What’s happening in your neck of the woods?







Two projects I know of in Arizona are:
1) The 1 MW Saguaro Solar Generating Station (operational in Dec 2005), which is a solar thermal parabolic trough system. I was impressed with these systems when I first saw one nearly 20 years ago, but, this one seems kind of lame when you consider a single wind turbine does 1 MW.
2) The 15 MW Steel Park Wind Farm to be built near Kingman, AZ.
I expected to see more homeowners with solar panels in the Phoenix area by now, but I do not. Maybe when thin-film solar cells hit the market (see Nanosolar).
Electric utilities in Arizona have been mandated to generate 15 percent of their electricity from renewable resources by 2025. This mandate pales in comparison to the mandates of the neighboring states. Hopefully, homeowners will be empowered to take control, and no longer need much from the electric utilities, if it’s going to take that long.
Most of the utility scale projects that I am aware of involve foreign corporations.
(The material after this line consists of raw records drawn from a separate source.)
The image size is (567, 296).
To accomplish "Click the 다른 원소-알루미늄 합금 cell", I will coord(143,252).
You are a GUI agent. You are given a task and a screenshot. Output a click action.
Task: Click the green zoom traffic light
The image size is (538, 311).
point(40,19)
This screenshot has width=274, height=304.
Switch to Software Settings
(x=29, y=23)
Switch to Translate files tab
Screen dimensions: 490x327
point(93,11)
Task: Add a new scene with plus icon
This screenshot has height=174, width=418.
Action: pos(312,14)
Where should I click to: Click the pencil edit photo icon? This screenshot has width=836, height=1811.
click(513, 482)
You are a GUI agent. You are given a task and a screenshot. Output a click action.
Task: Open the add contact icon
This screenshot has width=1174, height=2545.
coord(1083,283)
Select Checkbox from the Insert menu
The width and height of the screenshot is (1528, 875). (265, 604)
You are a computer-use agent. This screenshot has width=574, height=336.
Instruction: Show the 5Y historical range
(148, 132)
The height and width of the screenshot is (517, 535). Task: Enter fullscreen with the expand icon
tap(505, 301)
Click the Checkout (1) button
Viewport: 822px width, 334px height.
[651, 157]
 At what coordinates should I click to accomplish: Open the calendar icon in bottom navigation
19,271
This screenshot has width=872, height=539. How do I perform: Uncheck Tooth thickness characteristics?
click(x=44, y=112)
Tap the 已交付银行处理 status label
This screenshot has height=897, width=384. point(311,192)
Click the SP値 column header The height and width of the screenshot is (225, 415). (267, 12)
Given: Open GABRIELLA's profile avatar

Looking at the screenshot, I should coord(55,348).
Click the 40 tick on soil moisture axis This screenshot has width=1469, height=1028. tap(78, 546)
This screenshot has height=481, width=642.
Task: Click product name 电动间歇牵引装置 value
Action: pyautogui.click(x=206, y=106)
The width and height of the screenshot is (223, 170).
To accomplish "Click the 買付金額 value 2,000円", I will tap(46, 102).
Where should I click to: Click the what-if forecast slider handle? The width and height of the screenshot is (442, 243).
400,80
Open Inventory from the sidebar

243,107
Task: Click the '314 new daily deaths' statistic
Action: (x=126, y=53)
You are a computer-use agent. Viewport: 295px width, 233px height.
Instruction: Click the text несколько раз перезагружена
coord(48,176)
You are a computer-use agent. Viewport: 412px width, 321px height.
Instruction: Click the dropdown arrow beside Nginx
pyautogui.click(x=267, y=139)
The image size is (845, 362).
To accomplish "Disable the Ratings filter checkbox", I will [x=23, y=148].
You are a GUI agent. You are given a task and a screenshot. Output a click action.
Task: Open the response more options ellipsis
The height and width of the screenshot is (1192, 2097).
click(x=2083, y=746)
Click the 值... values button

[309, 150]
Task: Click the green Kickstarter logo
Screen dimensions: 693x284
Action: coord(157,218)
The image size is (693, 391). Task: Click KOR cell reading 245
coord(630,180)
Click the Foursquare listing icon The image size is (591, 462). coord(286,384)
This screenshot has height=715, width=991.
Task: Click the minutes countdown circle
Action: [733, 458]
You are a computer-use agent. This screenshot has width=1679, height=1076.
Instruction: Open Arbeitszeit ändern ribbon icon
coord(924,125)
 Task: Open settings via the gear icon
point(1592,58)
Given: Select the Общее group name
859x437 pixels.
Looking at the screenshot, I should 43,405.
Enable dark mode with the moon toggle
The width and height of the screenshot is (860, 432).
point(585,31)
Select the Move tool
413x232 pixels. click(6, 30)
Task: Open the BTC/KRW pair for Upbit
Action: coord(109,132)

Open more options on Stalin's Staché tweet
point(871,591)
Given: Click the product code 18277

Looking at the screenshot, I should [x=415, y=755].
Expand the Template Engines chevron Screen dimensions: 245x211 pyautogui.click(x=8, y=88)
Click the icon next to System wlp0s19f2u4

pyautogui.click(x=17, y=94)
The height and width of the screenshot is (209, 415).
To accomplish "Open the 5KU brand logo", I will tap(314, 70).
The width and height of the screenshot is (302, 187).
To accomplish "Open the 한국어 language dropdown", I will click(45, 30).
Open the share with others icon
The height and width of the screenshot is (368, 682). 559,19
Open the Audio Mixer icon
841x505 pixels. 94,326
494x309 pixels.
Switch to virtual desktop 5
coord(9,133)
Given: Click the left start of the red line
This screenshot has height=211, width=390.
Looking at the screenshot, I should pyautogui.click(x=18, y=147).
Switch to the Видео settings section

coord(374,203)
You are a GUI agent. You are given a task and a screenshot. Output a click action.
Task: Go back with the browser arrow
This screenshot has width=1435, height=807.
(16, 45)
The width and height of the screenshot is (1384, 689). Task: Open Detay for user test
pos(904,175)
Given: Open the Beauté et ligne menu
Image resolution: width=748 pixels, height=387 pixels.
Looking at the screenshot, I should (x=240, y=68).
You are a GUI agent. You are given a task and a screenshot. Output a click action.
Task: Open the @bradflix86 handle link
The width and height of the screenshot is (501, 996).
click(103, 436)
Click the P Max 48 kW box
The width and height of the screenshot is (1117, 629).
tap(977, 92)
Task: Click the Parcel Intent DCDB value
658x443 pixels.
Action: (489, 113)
However, Southwest Windpower of Flagstaff is the world’s largest producer of small wind generators.
i went to an electric car club meeting a long time ago. there were officials there where their only concern was how road tax would be collected. not that hybrids cannot be plugged in to recharge the batteries. this is why many believe GM’s electric car were taken away….political pressure.
Wednesday, July 05, 2006
I wrote this in response to last weeks show on Electric Cars and the Fuel Crises but there was no heading for it so it seemed appropriate to add it to the Red White and Green Thread since that post noted President Carter’s “vision” in wearing sweaters while cancelling funding for the EPA Oil Shale Pilot Plant Project of his predecessors.
Dear Ira:
Yours is one of the better shows on NPR because it’s unusually honest and fair in its presentation of any subject. Even though you ask insightful probing questions of your guests you are at their mercy so to speak as to how they respond. This is especially true when your guest may be championing his or her particular project such as an electric car. While their answers may be accurate with regard to their project, often times the response is misleading because it’s a microcosm response in a macrocosm environment.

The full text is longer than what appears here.